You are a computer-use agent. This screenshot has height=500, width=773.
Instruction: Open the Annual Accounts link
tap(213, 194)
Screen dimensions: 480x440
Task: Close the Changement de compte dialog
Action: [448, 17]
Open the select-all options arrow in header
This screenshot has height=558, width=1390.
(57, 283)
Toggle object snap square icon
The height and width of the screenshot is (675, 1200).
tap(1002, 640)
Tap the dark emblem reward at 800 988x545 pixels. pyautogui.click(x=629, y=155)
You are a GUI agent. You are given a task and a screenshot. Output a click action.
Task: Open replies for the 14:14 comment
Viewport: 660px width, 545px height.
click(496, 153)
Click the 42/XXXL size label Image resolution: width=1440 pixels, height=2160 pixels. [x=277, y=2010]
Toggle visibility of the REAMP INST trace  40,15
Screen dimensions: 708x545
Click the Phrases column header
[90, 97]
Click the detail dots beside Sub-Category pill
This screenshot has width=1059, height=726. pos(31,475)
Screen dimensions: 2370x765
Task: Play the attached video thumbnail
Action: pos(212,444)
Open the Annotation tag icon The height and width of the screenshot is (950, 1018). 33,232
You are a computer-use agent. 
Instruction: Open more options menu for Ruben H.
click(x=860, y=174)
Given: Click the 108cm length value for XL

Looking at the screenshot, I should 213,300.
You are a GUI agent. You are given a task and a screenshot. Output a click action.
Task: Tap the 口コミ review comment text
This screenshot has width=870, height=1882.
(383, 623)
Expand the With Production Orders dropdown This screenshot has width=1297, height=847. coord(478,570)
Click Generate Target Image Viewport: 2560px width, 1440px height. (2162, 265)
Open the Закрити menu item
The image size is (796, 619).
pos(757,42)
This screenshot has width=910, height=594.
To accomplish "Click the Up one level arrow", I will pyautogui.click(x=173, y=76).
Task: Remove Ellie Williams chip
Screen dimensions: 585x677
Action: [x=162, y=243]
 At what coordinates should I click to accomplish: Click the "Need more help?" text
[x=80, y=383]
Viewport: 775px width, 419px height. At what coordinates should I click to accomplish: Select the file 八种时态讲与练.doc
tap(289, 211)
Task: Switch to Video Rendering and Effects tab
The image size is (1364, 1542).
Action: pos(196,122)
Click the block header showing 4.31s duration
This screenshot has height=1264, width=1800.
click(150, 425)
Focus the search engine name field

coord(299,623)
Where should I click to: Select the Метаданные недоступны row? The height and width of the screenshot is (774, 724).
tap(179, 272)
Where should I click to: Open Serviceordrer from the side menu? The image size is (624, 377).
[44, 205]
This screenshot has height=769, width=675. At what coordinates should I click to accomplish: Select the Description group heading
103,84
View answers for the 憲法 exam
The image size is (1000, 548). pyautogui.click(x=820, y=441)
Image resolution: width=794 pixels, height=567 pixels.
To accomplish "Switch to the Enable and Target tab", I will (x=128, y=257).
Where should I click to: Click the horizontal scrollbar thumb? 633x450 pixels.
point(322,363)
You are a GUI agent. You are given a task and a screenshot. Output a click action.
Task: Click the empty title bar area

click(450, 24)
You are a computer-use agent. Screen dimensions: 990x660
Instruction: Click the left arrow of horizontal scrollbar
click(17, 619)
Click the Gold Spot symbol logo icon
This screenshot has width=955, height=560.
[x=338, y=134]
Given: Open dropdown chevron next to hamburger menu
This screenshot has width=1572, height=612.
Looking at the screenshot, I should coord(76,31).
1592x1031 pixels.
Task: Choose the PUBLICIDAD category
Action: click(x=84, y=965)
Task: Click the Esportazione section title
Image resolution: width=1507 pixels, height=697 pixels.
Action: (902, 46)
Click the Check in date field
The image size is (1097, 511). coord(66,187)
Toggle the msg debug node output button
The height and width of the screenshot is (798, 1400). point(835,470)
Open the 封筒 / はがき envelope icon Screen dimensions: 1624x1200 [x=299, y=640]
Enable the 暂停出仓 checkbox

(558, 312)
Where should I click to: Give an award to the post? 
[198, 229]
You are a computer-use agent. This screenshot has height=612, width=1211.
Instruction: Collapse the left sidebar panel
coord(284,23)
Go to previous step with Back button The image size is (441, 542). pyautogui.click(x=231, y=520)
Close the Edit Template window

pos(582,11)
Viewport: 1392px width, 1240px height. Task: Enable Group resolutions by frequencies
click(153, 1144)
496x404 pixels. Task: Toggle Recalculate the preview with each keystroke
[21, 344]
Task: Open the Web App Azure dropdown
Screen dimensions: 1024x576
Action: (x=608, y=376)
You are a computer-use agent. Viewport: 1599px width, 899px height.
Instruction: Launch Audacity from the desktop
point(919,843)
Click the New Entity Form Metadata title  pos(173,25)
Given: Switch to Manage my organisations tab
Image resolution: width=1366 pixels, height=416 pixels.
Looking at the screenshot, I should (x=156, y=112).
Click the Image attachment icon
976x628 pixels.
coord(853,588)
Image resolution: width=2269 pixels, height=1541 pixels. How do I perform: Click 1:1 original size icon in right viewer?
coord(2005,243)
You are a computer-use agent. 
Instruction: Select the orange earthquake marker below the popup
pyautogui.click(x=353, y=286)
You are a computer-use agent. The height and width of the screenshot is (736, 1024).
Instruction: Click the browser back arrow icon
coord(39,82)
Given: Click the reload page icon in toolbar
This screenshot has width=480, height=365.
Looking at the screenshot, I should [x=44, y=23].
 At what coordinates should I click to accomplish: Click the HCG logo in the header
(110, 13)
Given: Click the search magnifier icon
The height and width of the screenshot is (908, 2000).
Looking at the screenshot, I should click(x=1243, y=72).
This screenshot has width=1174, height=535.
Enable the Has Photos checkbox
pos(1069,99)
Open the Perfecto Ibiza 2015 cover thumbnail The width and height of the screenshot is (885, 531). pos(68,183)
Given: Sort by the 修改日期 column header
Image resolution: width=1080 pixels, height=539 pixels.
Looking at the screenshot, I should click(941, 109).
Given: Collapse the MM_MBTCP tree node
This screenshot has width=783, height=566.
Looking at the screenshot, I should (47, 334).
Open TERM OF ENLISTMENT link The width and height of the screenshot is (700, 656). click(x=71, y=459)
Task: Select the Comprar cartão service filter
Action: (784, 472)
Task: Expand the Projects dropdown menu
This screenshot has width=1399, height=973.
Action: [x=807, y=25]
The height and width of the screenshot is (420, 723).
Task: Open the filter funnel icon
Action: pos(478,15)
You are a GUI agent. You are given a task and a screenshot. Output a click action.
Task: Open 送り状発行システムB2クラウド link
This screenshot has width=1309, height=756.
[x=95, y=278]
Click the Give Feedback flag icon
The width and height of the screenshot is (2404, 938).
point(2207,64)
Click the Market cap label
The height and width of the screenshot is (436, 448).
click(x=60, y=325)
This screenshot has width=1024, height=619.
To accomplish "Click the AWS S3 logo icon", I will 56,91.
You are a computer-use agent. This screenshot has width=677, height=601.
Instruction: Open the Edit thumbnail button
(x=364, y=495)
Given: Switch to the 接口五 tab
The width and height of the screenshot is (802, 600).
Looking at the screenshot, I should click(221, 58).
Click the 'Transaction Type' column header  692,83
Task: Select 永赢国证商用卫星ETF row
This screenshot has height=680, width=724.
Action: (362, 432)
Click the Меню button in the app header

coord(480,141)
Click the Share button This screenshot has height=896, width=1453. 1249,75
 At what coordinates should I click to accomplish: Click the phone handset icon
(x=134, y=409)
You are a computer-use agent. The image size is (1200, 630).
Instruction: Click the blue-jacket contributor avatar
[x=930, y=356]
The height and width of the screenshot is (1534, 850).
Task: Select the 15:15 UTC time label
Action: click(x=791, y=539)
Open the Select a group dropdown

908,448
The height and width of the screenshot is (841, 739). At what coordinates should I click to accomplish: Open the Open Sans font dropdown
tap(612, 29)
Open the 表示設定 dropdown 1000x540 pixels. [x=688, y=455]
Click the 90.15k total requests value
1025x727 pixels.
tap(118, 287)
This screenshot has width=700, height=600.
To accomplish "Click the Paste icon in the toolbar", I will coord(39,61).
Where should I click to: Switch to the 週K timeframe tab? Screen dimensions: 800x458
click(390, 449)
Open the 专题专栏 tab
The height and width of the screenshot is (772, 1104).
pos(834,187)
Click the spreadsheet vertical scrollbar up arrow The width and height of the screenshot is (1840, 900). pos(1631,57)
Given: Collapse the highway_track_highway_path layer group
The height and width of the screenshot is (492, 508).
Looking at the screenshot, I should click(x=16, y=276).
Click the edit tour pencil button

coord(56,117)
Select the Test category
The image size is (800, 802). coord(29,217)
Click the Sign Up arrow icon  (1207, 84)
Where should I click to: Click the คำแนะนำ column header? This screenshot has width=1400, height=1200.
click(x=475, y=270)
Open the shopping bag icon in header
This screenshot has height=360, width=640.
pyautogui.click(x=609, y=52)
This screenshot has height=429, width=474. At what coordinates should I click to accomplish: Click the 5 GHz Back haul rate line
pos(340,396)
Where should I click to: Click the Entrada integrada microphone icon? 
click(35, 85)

*What the task asks*. All lines above between those holding "This screenshot has width=1572, height=612." and "Task: Click the Esportazione section title", inclusive, must be set down unchanged, and no other line may be included.

*Written answer*.
This screenshot has width=1572, height=612.
Looking at the screenshot, I should coord(76,31).
1592x1031 pixels.
Task: Choose the PUBLICIDAD category
Action: click(x=84, y=965)
Task: Click the Esportazione section title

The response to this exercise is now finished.